Exercise objective: Write out the data in full, exactly as shown.

Provided data:

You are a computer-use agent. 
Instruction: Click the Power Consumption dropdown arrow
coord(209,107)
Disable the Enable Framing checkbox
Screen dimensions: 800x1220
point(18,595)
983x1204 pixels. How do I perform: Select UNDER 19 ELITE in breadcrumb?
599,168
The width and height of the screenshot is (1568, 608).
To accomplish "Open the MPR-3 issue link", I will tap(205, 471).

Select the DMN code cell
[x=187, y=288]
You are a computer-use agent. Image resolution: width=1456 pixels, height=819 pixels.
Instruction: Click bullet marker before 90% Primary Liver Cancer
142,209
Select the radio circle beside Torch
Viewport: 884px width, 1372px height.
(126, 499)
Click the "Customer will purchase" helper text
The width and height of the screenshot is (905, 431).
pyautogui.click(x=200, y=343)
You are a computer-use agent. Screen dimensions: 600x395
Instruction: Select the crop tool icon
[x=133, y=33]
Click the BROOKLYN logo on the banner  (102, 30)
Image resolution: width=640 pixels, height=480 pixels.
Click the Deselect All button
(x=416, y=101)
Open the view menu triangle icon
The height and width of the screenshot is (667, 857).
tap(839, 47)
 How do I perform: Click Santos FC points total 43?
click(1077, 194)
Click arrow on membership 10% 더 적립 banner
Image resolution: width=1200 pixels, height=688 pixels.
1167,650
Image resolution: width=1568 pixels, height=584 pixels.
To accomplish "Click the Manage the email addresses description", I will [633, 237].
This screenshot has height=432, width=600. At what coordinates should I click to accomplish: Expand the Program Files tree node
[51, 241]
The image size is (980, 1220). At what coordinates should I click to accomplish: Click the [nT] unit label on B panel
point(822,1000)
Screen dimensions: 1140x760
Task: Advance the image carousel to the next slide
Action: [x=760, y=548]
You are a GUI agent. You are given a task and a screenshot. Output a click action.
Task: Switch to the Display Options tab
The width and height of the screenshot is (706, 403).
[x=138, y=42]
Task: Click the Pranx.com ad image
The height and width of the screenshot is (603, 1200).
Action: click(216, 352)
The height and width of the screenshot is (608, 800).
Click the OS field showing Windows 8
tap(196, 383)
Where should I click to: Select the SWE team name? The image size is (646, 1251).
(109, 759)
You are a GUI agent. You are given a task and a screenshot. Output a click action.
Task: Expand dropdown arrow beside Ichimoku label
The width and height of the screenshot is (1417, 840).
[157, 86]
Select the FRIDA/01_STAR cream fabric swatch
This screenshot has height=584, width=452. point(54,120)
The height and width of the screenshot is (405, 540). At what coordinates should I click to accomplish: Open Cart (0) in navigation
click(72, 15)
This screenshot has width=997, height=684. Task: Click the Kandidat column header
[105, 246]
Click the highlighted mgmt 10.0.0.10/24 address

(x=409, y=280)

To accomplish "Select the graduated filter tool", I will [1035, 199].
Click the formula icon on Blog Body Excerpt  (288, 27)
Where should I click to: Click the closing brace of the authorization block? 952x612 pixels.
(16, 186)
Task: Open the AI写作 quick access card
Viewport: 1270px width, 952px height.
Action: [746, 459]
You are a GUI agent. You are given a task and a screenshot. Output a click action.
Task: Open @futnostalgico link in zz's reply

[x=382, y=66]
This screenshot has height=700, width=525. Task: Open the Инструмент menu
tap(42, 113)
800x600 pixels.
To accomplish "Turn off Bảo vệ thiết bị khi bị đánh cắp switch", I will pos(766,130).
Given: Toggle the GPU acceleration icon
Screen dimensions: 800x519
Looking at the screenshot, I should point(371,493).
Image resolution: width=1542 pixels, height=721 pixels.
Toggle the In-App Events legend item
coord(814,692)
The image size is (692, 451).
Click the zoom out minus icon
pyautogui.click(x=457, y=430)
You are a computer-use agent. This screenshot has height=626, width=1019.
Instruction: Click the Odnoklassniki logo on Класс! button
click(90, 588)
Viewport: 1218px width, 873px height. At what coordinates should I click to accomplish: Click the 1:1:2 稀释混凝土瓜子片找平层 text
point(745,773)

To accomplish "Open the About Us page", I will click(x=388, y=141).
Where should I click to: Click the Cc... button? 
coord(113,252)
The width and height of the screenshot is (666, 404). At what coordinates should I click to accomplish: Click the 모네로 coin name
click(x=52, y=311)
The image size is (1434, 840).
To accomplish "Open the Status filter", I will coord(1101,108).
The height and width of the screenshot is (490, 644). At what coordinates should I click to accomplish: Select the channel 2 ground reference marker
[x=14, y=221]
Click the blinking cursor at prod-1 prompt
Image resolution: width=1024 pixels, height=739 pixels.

Finished exercise:
You are a computer-use agent. 
Instruction: Click the Power Consumption dropdown arrow
coord(209,107)
Disable the Enable Framing checkbox
Screen dimensions: 800x1220
point(18,595)
983x1204 pixels. How do I perform: Select UNDER 19 ELITE in breadcrumb?
599,168
The width and height of the screenshot is (1568, 608).
To accomplish "Open the MPR-3 issue link", I will tap(205, 471).

Select the DMN code cell
[x=187, y=288]
You are a computer-use agent. Image resolution: width=1456 pixels, height=819 pixels.
Instruction: Click bullet marker before 90% Primary Liver Cancer
142,209
Select the radio circle beside Torch
Viewport: 884px width, 1372px height.
(126, 499)
Click the "Customer will purchase" helper text
The width and height of the screenshot is (905, 431).
pyautogui.click(x=200, y=343)
You are a computer-use agent. Screen dimensions: 600x395
Instruction: Select the crop tool icon
[x=133, y=33]
Click the BROOKLYN logo on the banner  (102, 30)
Image resolution: width=640 pixels, height=480 pixels.
Click the Deselect All button
(x=416, y=101)
Open the view menu triangle icon
The height and width of the screenshot is (667, 857).
tap(839, 47)
 How do I perform: Click Santos FC points total 43?
click(1077, 194)
Click arrow on membership 10% 더 적립 banner
Image resolution: width=1200 pixels, height=688 pixels.
1167,650
Image resolution: width=1568 pixels, height=584 pixels.
To accomplish "Click the Manage the email addresses description", I will [633, 237].
This screenshot has height=432, width=600. At what coordinates should I click to accomplish: Expand the Program Files tree node
[51, 241]
The image size is (980, 1220). At what coordinates should I click to accomplish: Click the [nT] unit label on B panel
point(822,1000)
Screen dimensions: 1140x760
Task: Advance the image carousel to the next slide
Action: [x=760, y=548]
You are a GUI agent. You are given a task and a screenshot. Output a click action.
Task: Switch to the Display Options tab
The width and height of the screenshot is (706, 403).
[x=138, y=42]
Task: Click the Pranx.com ad image
The height and width of the screenshot is (603, 1200).
Action: click(216, 352)
The height and width of the screenshot is (608, 800).
Click the OS field showing Windows 8
tap(196, 383)
Where should I click to: Select the SWE team name? The image size is (646, 1251).
(109, 759)
You are a GUI agent. You are given a task and a screenshot. Output a click action.
Task: Expand dropdown arrow beside Ichimoku label
The width and height of the screenshot is (1417, 840).
[157, 86]
Select the FRIDA/01_STAR cream fabric swatch
This screenshot has height=584, width=452. point(54,120)
The height and width of the screenshot is (405, 540). At what coordinates should I click to accomplish: Open Cart (0) in navigation
click(72, 15)
This screenshot has width=997, height=684. Task: Click the Kandidat column header
[105, 246]
Click the highlighted mgmt 10.0.0.10/24 address

(x=409, y=280)

To accomplish "Select the graduated filter tool", I will [1035, 199].
Click the formula icon on Blog Body Excerpt  (288, 27)
Where should I click to: Click the closing brace of the authorization block? 952x612 pixels.
(16, 186)
Task: Open the AI写作 quick access card
Viewport: 1270px width, 952px height.
Action: [746, 459]
You are a GUI agent. You are given a task and a screenshot. Output a click action.
Task: Open @futnostalgico link in zz's reply

[x=382, y=66]
This screenshot has height=700, width=525. Task: Open the Инструмент menu
tap(42, 113)
800x600 pixels.
To accomplish "Turn off Bảo vệ thiết bị khi bị đánh cắp switch", I will pos(766,130).
Given: Toggle the GPU acceleration icon
Screen dimensions: 800x519
Looking at the screenshot, I should point(371,493).
Image resolution: width=1542 pixels, height=721 pixels.
Toggle the In-App Events legend item
coord(814,692)
The image size is (692, 451).
Click the zoom out minus icon
pyautogui.click(x=457, y=430)
You are a computer-use agent. This screenshot has height=626, width=1019.
Instruction: Click the Odnoklassniki logo on Класс! button
click(90, 588)
Viewport: 1218px width, 873px height. At what coordinates should I click to accomplish: Click the 1:1:2 稀释混凝土瓜子片找平层 text
point(745,773)

To accomplish "Open the About Us page", I will click(x=388, y=141).
Where should I click to: Click the Cc... button? 
coord(113,252)
The width and height of the screenshot is (666, 404). At what coordinates should I click to accomplish: Click the 모네로 coin name
click(x=52, y=311)
The image size is (1434, 840).
To accomplish "Open the Status filter", I will coord(1101,108).
The height and width of the screenshot is (490, 644). At what coordinates should I click to accomplish: Select the channel 2 ground reference marker
[x=14, y=221]
Click the blinking cursor at prod-1 prompt
Image resolution: width=1024 pixels, height=739 pixels.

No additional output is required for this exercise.